====== DATA FOR THIS EXERCISE
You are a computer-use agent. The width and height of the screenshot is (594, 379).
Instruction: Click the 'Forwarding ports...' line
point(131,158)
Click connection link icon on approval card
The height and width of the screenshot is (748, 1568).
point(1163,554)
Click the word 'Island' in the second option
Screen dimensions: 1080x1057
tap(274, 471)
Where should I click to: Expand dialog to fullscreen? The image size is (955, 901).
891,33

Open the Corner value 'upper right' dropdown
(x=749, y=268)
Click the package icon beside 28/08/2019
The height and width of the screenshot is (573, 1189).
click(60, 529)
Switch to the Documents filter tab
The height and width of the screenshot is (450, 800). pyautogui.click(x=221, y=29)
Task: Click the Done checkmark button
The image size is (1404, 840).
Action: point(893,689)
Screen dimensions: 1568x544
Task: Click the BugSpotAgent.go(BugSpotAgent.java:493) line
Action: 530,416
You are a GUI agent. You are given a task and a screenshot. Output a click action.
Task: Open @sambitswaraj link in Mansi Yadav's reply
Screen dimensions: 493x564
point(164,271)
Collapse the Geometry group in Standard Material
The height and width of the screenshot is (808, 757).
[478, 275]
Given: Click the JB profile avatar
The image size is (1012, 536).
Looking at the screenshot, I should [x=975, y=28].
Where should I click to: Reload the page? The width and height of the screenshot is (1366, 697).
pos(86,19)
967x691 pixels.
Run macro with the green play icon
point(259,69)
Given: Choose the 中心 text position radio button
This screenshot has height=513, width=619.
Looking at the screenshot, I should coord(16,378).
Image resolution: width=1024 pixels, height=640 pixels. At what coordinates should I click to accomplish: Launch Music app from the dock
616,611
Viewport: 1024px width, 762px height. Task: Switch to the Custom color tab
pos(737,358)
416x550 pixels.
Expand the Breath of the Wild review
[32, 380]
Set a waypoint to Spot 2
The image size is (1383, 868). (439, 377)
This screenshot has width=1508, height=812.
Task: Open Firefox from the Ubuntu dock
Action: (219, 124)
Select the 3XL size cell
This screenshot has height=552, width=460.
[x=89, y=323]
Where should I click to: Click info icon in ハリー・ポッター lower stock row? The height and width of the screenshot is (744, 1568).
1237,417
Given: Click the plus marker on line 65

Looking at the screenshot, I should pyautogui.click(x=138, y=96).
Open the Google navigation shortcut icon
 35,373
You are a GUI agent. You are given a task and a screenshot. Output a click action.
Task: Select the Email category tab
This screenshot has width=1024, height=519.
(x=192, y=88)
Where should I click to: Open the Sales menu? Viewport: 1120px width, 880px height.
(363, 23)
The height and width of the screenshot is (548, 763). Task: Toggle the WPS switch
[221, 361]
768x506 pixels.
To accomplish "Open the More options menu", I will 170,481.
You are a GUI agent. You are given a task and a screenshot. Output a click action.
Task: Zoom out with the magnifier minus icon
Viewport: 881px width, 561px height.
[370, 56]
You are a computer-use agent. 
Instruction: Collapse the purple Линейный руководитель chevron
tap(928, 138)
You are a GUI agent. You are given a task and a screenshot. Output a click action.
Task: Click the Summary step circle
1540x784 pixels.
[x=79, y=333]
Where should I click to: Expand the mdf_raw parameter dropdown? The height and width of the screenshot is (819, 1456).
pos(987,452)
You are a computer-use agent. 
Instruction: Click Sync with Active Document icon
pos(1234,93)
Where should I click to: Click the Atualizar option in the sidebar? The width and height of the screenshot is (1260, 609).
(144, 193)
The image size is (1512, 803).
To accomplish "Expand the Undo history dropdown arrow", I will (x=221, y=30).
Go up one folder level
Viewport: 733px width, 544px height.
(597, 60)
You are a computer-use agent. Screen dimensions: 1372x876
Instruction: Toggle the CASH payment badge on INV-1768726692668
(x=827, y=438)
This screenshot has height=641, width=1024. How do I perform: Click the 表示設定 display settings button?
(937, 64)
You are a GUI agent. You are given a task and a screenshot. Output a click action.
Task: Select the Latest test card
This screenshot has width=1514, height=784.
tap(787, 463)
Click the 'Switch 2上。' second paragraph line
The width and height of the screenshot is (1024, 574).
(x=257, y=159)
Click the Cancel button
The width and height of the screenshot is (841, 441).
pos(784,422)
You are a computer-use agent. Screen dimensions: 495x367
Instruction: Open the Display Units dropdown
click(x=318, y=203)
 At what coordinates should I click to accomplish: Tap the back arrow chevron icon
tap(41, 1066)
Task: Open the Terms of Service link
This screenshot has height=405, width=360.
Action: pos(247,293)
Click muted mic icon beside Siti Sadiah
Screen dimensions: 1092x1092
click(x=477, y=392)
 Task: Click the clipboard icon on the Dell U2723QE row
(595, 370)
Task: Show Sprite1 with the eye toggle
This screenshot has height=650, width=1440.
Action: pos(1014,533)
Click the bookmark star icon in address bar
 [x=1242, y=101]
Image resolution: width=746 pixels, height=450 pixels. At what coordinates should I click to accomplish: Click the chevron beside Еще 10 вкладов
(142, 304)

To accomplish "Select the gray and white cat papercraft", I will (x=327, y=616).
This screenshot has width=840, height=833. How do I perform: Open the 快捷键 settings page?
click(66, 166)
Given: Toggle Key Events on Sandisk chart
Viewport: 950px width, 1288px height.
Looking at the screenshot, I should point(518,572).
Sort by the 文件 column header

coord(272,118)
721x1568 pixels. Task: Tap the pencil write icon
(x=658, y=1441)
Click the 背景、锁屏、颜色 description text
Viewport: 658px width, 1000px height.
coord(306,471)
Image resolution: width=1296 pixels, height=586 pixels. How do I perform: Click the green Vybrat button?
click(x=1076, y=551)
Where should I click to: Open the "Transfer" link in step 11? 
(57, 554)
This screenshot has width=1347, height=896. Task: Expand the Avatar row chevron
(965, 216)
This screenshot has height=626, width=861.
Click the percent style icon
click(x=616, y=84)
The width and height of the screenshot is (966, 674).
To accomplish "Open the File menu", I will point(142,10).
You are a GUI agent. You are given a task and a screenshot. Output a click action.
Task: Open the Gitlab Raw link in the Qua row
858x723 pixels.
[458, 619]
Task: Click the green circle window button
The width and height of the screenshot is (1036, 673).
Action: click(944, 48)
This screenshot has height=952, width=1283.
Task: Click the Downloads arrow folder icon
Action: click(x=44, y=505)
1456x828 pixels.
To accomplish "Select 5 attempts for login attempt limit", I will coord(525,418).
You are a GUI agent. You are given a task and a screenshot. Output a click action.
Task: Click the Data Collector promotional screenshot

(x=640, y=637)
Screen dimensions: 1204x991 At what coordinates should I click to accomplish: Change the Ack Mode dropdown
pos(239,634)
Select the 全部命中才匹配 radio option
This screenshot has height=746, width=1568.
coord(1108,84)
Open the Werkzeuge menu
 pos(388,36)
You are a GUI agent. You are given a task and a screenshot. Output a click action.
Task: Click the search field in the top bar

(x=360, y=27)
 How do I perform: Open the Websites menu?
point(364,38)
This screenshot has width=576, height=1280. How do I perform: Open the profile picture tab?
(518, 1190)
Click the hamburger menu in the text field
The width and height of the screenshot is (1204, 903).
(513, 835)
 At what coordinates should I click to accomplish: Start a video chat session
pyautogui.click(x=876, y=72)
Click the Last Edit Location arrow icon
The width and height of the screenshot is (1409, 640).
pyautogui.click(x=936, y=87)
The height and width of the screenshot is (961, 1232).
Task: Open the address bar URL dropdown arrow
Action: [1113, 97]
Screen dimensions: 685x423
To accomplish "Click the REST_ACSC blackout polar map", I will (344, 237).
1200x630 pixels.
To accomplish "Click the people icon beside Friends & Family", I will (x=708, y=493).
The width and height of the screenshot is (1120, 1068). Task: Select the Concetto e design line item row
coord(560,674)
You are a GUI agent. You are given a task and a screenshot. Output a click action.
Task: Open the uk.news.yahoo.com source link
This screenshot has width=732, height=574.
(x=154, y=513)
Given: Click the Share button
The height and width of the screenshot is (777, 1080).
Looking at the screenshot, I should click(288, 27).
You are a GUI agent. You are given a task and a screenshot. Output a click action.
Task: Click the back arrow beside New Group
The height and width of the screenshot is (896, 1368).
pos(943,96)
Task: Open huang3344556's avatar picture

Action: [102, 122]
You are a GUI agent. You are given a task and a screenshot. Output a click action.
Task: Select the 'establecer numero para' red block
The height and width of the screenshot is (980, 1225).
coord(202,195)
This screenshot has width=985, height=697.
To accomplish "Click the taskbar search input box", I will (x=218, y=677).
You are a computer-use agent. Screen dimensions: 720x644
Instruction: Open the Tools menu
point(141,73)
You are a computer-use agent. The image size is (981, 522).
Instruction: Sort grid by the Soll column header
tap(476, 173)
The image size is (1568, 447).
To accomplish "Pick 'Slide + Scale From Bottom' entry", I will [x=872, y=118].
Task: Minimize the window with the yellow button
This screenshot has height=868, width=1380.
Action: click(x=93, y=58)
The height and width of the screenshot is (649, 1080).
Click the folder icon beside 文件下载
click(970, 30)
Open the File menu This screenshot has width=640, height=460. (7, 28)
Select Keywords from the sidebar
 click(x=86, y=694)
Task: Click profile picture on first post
============
- THE PROBLEM
Please arrange the entries from the line with "Where should I click to: Open the Sales" up to and including the line with "Action: pos(247,293)" as a Markdown table with the columns Row and Line, giving each line a row number and leaving out blank lines.

- CORRECT RESULT
| Row | Line |
|---|---|
| 1 | Where should I click to: Open the Sales menu? Viewport: 1120px width, 880px height. |
| 2 | (363, 23) |
| 3 | The height and width of the screenshot is (548, 763). Task: Toggle the WPS switch |
| 4 | [221, 361] |
| 5 | 768x506 pixels. |
| 6 | To accomplish "Open the More options menu", I will 170,481. |
| 7 | You are a GUI agent. You are given a task and a screenshot. Output a click action. |
| 8 | Task: Zoom out with the magnifier minus icon |
| 9 | Viewport: 881px width, 561px height. |
| 10 | [370, 56] |
| 11 | You are a computer-use agent.  |
| 12 | Instruction: Collapse the purple Линейный руководитель chevron |
| 13 | tap(928, 138) |
| 14 | You are a GUI agent. You are given a task and a screenshot. Output a click action. |
| 15 | Task: Click the Summary step circle |
| 16 | 1540x784 pixels. |
| 17 | [x=79, y=333] |
| 18 | Where should I click to: Expand the mdf_raw parameter dropdown? The height and width of the screenshot is (819, 1456). |
| 19 | pos(987,452) |
| 20 | You are a computer-use agent.  |
| 21 | Instruction: Click Sync with Active Document icon |
| 22 | pos(1234,93) |
| 23 | Where should I click to: Click the Atualizar option in the sidebar? The width and height of the screenshot is (1260, 609). |
| 24 | (144, 193) |
| 25 | The image size is (1512, 803). |
| 26 | To accomplish "Expand the Undo history dropdown arrow", I will (x=221, y=30). |
| 27 | Go up one folder level |
| 28 | Viewport: 733px width, 544px height. |
| 29 | (597, 60) |
| 30 | You are a computer-use agent. Screen dimensions: 1372x876 |
| 31 | Instruction: Toggle the CASH payment badge on INV-1768726692668 |
| 32 | (x=827, y=438) |
| 33 | This screenshot has height=641, width=1024. How do I perform: Click the 表示設定 display settings button? |
| 34 | (937, 64) |
| 35 | You are a GUI agent. You are given a task and a screenshot. Output a click action. |
| 36 | Task: Select the Latest test card |
| 37 | This screenshot has width=1514, height=784. |
| 38 | tap(787, 463) |
| 39 | Click the 'Switch 2上。' second paragraph line |
| 40 | The width and height of the screenshot is (1024, 574). |
| 41 | (x=257, y=159) |
| 42 | Click the Cancel button |
| 43 | The width and height of the screenshot is (841, 441). |
| 44 | pos(784,422) |
| 45 | You are a computer-use agent. Screen dimensions: 495x367 |
| 46 | Instruction: Open the Display Units dropdown |
| 47 | click(x=318, y=203) |
| 48 |  At what coordinates should I click to accomplish: Tap the back arrow chevron icon |
| 49 | tap(41, 1066) |
| 50 | Task: Open the Terms of Service link |
| 51 | This screenshot has height=405, width=360. |
| 52 | Action: pos(247,293) |